К моему удивлению, там было достаточно многолюдно: местные жители, в основном крестьянки с огромными корзинами и узлами, собрались в ожидании дачного поезда в сторону Москвы. Удивительно, что дачные поезда продолжали ходить, хотя не по расписанию, а по решению железнодорожного начальства. Однако в этот день, похоже, поезд на Москву отправлять на планировалось.

Потолкавшись в пассажирском зале, я познакомился с интеллигентного вида дамой, а несколько позже — и с вернувшимся из очереди за билетами её мужем.

Они рассказали, что в день всеобщей паники в середине октября они бежали из столицы вместе с другими семьями на заводском грузовике и сумели добраться аж до Горького. Там их застала весть о введении в Москве осадного положения и наказании для тех, кто эвакуировался самовольно. И поэтому теперь, не имея проездных документов и почти оставшись без денег, поскольку все продукты отныне приходится покупать у спекулянтов на рынке, они уже третью неделю возвращаются домой.
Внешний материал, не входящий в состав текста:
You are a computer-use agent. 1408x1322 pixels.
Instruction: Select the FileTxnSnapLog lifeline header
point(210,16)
После очередной отлучки к кассе мужчина, оказавшийся конструктором военного завода (sic!), авторитетно сообщил, что поезда сегодня точно не будет, но что есть возможность уехать на «потребсоюзовском грузовике» до Щёлково или даже до самих Мытищ. А оттуда уже и до Москвы недалеко, там работают телефоны-автоматы и можно будет, если что, переночевать на чьей-нибудь даче. Однако водитель грузовика за поездку требует пятьсот рублей, которых, увы, у несостоявшихся беглецов уже нет.

Я обрадовал их, сказав, что деньгами располагаю и расплачусь с водителем за всех. Нас заперли в фургоне с насквозь провонявшими бочками из-под квашеной капусты, и после обеда мы уже были на мытищинском вокзале. В отличие от замершей Горьковской железной дороги здесь, на Северной, жизнь била ключом. Дачный поезд со стороны Загорска ждали в районе пяти часов вечера, поэтому, невзирая на холод, мы сразу же решили занять очередь на перроне.
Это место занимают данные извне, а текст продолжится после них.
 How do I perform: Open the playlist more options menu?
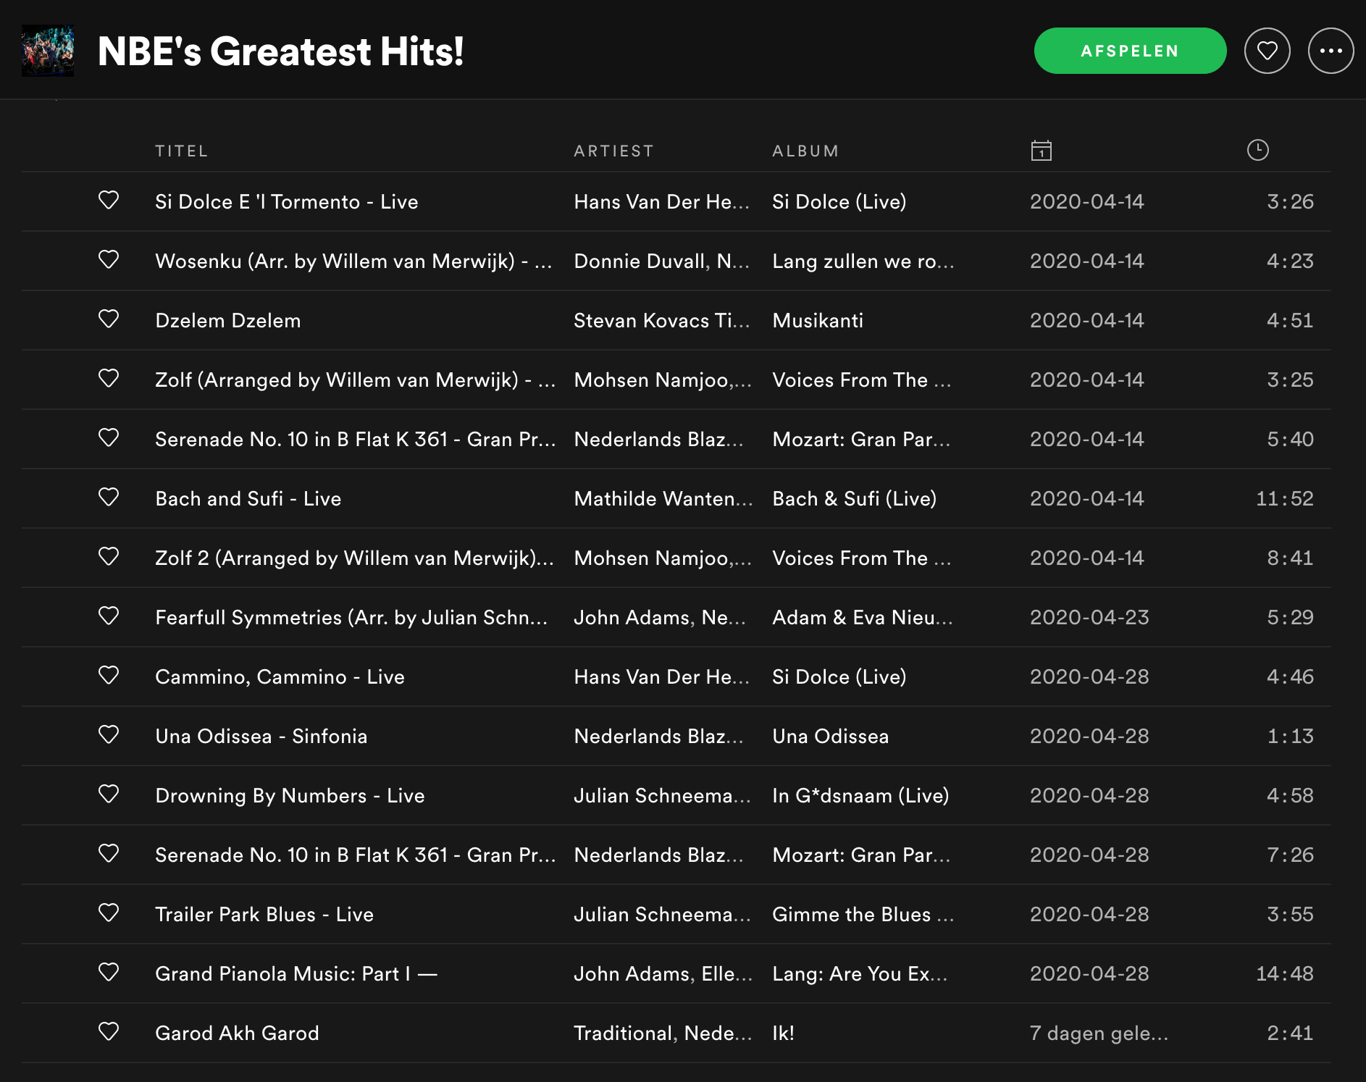click(x=1331, y=51)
Поезд задержался почти на час. Пришли всего четыре маленькие вагона, за пятиминутную стоянку которых нам пришлось выдержать настоящий бой, пытаясь в них втиснуться и закрепиться. К счастью, всё удалось. Замерев в тамбуре на одной ноге, я был согласен терпеть любую тесноту и неудобства, лишь бы, наконец, завершить этот путь, в мирное время занимавший не более минут сорока. Однако вскоре меня ждало новое испытание: в Лосинке поезд остановили для всеобщей проверки документов.

Толпа, высыпавшая из вагонов, заполонила разделённую на две части платформу, в середине которой милиционеры устроили контрольный пост. Поезд оттащили назад, и теперь те, кто успешно проходил проверку документов, могли снова в него сесть, чтобы спустя час-другой доехать, наконец, до столичного Северного вокзала, где работало метро и ходили такси.
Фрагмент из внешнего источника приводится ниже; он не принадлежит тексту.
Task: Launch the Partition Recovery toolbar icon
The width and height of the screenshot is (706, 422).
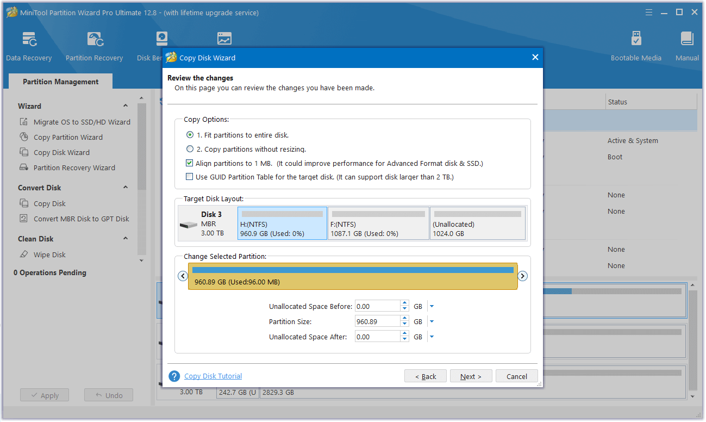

Вскоре стало понятно, что проверку документов проходят не все: наряду с публикой, понемногу растекающейся по свободной части платформы, рядом с военными росла кучка тех, кому не посчастливилось пройти проверку. Когда в ней стало более пятнадцати или двадцати человек, для охраны подошли два автоматчика.

Было страшно обидно и горько сознавать, что за несколько километров до вожделённой цели моё феноменальное путешествие через воюющую Европу и северную глушь завершится в подмосковной комендатуре, где теперь мне вряд ли удастся кого-либо ошарашить или очаровать. И может так статься, что разбирательство со мной в принципе не дойдёт до того уровня, на котором моя информация сможет быть понята и оценена. Из многочисленных разговоров я знал, что в условиях осадного положения все подозрительные личности могут быть расстреляны на месте любым комендантским нарядом. Мысль об этом немедленно материализовалась в моей голове: я ясно осознал, как командир этого самого наряда, завершив проверку толпы и выловив в ней меня, столь странного и необычного, предпочтёт рутине разбирательств, оформления бумаг и доставке в распоряжение центральных служб НКВД пустить в меня пулю возле близлежащей стенки.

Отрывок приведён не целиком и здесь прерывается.